What actually sold me wasn't the diff. It was the behavior around it. It refused to call the fix done on my word. It wired up a MutationObserver, clicked add-to-cart, and captured the real sequence of toast states from the first rendered frame — proving there was exactly one green toast and zero red flash. Then it deployed to staging and ran the same proof against the live staging URL before it would say "fixed."
That is the honesty trait Anthropic is selling, except as behavior rather than a bullet point. It told me what it wasn't sure of, and then it verified instead of asserting. After a year of AI tools cheerfully declaring victory on code that didn't actually work, that's the part that moved my defaults.
Why "honest" beats "smart" in production
It sounds like a soft, marketing-friendly virtue. In my experience it's the opposite — it's the difference between a tool you can leave running and one you have to babysit.
A model that's slightly smarter but overconfident will happily write a plausible fix, tell you it's done, and leave you to discover at 2 a.m. that it silently swallowed an error or made an unsupported assumption about shop context. A model that's a touch more careful — that pushes back on a weak plan, flags the part it's unsure about, and insists on proving the change — is one I can actually delegate to. Judgment compounds over a long session in a way that a single benchmark point never captures.
That's the shift I felt this week, and it lines up with what early enterprise testers report: fewer check-ins, longer unattended runs, fewer "are you sure?" moments.
Where Codex still earns its seat
I'm not retiring Codex, and you probably shouldn't either. In my testing, each tool has a clear lane:
The setup I've settled on is the one a lot of people are quietly converging on: Claude in the driver's seat, Codex as the worker for fast, cheap execution. I liked that division enough that I built a small open-source Claude Code skill to let the models review each other's code — AI peer review across Claude, Codex, and Gemini→ — and Claude Opus 4.8 makes Claude a noticeably sharper reviewer in that loop. It's the same instinct behind testing agents head-to-head→ instead of trusting a spec sheet: the only review that counts is the one on your own machine.
What everyone else is saying
The reactions skew positive, and — unusually — they cluster on judgment rather than speed. Engineers at Cursor (Michael Truell) and at Cognition, the team behind Devin (Scott Wu), pointed to cleaner tool use and the consistency unattended, long-running agents need. A Shopify staff engineer, Tom Pritchard, singled out its better judgment and habit of catching its own mistakes. Most of the press coverage leaned on honesty as the standout story.
The skeptics are worth keeping in the room, though. It's day one. Anthropic's own "modest but tangible" is doing real work in that sentence. A larger Mythos-class model is already teased for the coming weeks, which makes today's flagship a moving target. And launch benchmarks plus first impressions are not the same thing as months of production scars.
My verdict on Claude Opus 4.8
For the work I actually care about — long-horizon, judgment-heavy changes in a codebase where a wrong guess costs money — Claude Opus 4.8 is my new default. Not because a chart reads 69 to 62, but because it pushed back on a weak plan, found a race condition an earlier, faster pass had walked straight past, and proved its own fix instead of taking a victory lap.

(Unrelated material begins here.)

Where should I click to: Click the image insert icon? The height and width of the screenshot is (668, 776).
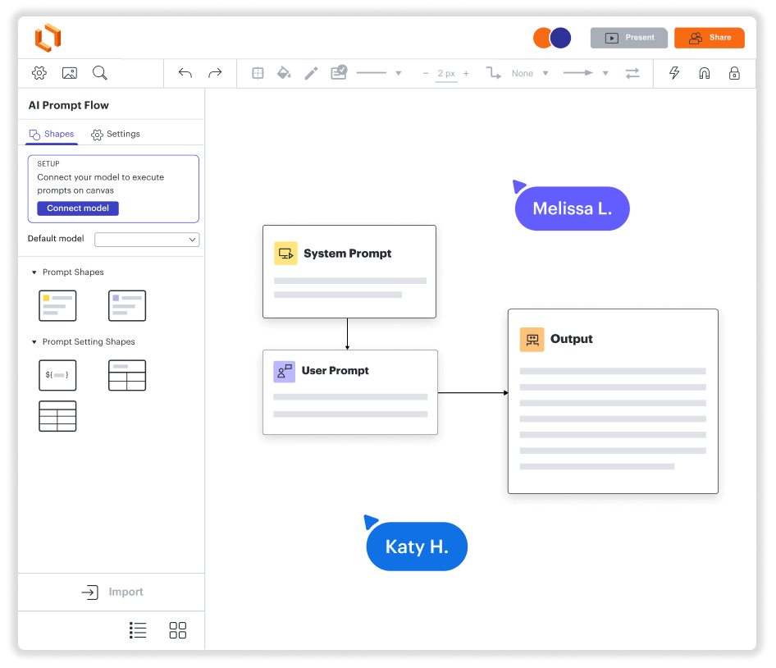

Codex keeps its seat for speed and cost, and the driver/worker split is still how I get the most done in a day. But this week, the driver changed.
And in the spirit of the model itself, the honest caveat: this is a first impression, on one real codebase, days into release. Take it as a strong signal, not a universal verdict. Then go point Claude Opus 4.8 at your own ugliest repo — that's the only benchmark that has ever mattered.